Screenshot grounding data:
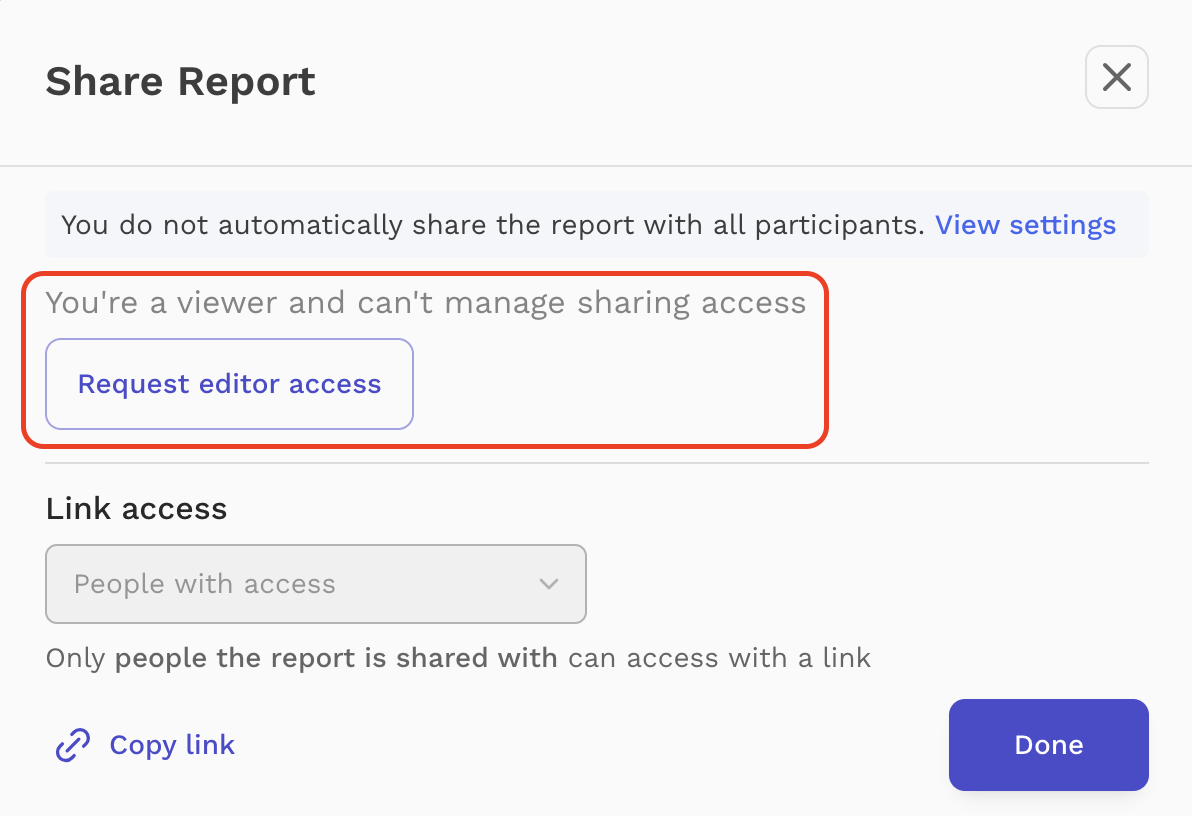Close the Share Report dialog via the X icon
Viewport: 1192px width, 816px height.
(x=1116, y=77)
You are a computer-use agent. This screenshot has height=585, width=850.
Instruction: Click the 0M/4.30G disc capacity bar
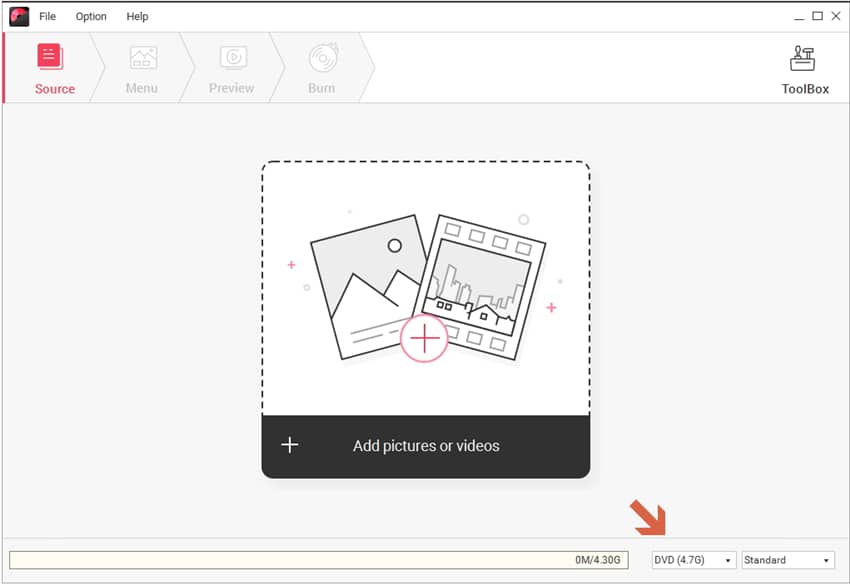[318, 560]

Task requirements. Find the line containing "You are a computer-use" in the records above and restate it, and each line after it through the end, word for word, dropping the pictures.

Exercise answer.
You are a computer-use agent. This screenshot has height=585, width=850.
Instruction: Click the 0M/4.30G disc capacity bar
[318, 560]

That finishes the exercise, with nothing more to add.